Set down, exactly, every line from the top of the listing through the one holding "Office of the Treasurer (623, 2405)".

Records supplied section start

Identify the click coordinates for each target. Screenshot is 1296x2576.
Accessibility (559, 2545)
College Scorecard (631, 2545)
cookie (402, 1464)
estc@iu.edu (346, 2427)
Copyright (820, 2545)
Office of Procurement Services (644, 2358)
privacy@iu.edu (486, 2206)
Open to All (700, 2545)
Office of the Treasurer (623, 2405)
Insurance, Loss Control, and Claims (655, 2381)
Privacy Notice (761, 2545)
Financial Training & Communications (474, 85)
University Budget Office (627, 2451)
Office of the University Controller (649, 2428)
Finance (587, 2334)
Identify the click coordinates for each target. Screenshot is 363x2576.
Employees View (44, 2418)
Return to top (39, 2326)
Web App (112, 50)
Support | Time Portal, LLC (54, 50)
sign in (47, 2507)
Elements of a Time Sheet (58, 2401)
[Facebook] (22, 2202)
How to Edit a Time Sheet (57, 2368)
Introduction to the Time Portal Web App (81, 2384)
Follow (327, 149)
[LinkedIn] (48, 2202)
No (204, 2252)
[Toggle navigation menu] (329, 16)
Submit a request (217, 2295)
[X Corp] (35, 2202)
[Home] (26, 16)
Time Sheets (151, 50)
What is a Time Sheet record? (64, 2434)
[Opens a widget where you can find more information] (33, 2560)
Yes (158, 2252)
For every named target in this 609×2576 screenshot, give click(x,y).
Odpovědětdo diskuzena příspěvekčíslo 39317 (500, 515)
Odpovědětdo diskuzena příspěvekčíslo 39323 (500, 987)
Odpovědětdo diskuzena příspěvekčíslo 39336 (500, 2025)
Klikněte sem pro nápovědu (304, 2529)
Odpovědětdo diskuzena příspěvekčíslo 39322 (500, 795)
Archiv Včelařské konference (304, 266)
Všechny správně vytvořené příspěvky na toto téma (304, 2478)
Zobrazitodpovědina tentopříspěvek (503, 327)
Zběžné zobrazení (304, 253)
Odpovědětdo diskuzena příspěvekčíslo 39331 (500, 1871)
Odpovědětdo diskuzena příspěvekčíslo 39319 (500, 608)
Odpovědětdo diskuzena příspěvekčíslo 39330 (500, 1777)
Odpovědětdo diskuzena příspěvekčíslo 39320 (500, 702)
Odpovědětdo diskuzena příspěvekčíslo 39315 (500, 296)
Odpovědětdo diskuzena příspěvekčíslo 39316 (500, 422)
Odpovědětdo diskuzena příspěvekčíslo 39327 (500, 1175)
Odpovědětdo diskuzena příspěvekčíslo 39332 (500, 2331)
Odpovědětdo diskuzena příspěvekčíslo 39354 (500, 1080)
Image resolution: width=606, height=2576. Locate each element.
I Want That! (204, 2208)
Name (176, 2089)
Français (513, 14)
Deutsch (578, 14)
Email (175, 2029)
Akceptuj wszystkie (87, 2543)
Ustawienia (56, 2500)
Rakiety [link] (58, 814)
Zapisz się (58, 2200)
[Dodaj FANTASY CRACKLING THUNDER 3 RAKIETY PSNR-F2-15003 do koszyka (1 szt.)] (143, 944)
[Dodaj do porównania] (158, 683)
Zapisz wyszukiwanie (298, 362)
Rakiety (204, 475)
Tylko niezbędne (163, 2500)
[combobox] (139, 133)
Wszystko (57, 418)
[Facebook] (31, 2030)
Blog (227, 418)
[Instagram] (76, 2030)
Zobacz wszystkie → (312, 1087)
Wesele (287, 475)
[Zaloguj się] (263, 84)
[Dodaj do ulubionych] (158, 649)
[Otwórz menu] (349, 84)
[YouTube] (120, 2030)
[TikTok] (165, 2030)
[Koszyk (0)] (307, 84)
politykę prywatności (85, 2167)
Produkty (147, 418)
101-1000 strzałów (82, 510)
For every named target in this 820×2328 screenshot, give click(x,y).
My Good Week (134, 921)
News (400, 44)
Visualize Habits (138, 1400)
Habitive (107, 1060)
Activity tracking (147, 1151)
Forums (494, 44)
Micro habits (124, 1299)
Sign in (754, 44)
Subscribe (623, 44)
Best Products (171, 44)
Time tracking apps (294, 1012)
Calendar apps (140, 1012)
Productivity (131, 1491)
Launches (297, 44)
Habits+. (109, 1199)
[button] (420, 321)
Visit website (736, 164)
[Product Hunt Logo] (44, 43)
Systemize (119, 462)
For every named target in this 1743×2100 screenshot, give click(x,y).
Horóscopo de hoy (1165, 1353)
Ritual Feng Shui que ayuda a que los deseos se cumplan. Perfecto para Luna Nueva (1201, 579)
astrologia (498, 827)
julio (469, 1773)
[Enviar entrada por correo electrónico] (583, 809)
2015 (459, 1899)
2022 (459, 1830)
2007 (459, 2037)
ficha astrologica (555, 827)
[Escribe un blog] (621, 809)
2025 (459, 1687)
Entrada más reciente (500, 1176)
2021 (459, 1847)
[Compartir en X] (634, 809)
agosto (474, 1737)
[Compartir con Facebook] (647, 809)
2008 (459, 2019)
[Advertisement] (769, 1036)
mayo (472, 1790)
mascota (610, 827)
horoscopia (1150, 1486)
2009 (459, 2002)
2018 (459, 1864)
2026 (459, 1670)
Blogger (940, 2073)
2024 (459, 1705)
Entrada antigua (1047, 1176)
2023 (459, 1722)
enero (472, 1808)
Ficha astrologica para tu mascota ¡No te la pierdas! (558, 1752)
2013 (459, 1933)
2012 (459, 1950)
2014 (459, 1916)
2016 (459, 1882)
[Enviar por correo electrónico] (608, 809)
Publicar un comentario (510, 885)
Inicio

Records supplied section end

■ **Answer space**
Identify the click coordinates for each target. Screenshot is 1296x2576.
Accessibility (559, 2545)
College Scorecard (631, 2545)
cookie (402, 1464)
estc@iu.edu (346, 2427)
Copyright (820, 2545)
Office of Procurement Services (644, 2358)
privacy@iu.edu (486, 2206)
Open to All (700, 2545)
Office of the Treasurer (623, 2405)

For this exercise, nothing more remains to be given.